The rest of the US celebrated on Sunday with an extra-hour of sleep. In Arizona, we don't get the extra hour because we don't observe daylight savings time. I've heard that it's because we get enough sun as it is, here. TRUE THAT. I celebrated that now I only have to imagine what my Iowa friends/family might be doing an hour ahead before calling, and our Michigan family/friends ahead two hours. I don't know why but it feels far less bothersome/intrusive to call someone knowing we're "basically" on the same time frame - instead of being so far ahead.

[That last statement shows just how much of a "P" I am on the Myers-Briggs personality scale. No "J" would ever dare to say that an hour, or even two hours, ahead/behind could be considered 'the same time.']

Day 2: Reconciliation

Day 2: I'm thankful for the act of reconciliation. Thanks, Jesus.

Today, I let my freak-flag fly (by that, I mean my Catholic flag). I have much more to say about the experience and just how thankful I am, but today, I will leave it at this.

Month of Thanks - Day 1

I need help with being more grateful. The best way to do that? Practice being grateful by calling to mind blessings each day. On Facebook, I'm 'attending' the 2nd annual Blessed Turkey project, where I record each day's thanks. I decided that on here, I would expound upon my daily posts.

Day 1: Today I am blessed to have a husband who recognizes my strengths. Dan connected me with a grad student who needed to observe university instructors teach lessons. It was such fun to share my philosophy of learning/teaching, even when guest lecturing!

The back story: A former Animal Sciences student, now an Ag Ed grad student, contacted Dan needing to observe some university instructors. He is currently going through reasons with his students, so while, it might be helpful for the students to have another listening ear - it wouldn't really help her with her project. So, he connected her with me. Similarly, in my classes, my 'lectures' for the year are basically behind me. I invited her to observe one of my guest lectures in a colleague's class.

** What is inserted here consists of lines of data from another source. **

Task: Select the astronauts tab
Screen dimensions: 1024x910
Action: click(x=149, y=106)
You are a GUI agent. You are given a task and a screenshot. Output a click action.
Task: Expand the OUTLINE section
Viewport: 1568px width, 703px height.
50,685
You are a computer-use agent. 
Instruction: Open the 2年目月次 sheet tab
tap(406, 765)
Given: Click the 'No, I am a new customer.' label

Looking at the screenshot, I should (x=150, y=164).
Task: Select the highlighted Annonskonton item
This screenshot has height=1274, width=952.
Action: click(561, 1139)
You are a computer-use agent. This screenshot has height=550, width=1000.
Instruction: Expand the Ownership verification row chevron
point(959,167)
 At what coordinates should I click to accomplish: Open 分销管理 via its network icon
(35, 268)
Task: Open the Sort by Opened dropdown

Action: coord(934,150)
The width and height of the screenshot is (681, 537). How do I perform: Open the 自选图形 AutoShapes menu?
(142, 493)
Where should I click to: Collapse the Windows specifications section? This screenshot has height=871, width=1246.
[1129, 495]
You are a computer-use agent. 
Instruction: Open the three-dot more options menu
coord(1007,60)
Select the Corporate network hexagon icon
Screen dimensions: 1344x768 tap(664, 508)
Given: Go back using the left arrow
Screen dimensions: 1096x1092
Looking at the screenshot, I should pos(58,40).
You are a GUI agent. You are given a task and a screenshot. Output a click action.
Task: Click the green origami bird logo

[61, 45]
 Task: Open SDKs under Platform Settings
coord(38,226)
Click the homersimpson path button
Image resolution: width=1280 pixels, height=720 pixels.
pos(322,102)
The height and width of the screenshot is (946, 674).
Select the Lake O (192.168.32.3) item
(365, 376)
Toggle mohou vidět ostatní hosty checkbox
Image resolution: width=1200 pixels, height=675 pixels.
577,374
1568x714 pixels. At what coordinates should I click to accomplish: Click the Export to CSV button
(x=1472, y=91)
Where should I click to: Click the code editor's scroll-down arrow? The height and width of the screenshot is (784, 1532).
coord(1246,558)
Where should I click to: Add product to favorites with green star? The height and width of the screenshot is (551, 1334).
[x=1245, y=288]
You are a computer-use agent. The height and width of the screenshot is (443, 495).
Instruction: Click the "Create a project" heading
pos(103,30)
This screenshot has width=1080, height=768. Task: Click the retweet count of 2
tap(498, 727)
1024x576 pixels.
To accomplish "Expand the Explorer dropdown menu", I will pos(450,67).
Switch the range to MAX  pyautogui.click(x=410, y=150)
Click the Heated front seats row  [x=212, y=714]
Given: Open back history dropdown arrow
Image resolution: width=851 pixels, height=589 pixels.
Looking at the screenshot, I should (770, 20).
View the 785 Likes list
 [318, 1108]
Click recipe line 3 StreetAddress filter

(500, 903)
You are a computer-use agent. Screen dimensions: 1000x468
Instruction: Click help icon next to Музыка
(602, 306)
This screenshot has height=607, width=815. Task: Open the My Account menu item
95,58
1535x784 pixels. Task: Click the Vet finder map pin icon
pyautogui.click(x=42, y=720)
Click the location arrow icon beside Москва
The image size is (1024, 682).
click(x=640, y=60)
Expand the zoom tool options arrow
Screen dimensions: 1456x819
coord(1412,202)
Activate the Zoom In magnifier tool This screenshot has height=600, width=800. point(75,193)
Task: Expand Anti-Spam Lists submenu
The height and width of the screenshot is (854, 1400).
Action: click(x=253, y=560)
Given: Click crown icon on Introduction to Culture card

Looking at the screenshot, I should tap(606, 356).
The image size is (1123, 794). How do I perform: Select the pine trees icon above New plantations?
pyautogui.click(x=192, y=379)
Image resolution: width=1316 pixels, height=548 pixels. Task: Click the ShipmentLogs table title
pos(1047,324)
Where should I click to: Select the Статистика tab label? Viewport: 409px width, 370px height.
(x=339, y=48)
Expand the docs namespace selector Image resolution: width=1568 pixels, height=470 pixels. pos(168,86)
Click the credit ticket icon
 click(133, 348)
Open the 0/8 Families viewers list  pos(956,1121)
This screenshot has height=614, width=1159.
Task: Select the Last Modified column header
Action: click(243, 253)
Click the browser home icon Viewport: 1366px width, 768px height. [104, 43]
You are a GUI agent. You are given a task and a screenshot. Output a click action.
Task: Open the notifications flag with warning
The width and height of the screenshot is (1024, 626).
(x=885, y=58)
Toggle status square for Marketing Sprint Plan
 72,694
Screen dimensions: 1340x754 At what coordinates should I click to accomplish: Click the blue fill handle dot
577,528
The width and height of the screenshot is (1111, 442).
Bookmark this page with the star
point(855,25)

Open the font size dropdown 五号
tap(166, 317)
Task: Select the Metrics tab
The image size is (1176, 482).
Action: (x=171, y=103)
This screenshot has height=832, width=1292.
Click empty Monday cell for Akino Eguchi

It really was a lot of fun after the class to disseminate why I approached the topic the way I did, why it's very important to me to include activities that can be reflected upon, and then connect the activity to the topic. I truly love experiential learning...and seek to incorporate its elements into all my classes. I want my students to become LEARNERS - not consumers of information. This is the best way I know. This is why I am also thankful for my ag ed roots - not only from the classroom (undergrad & grad education), but for the experiences that led me there (4-H and FFA).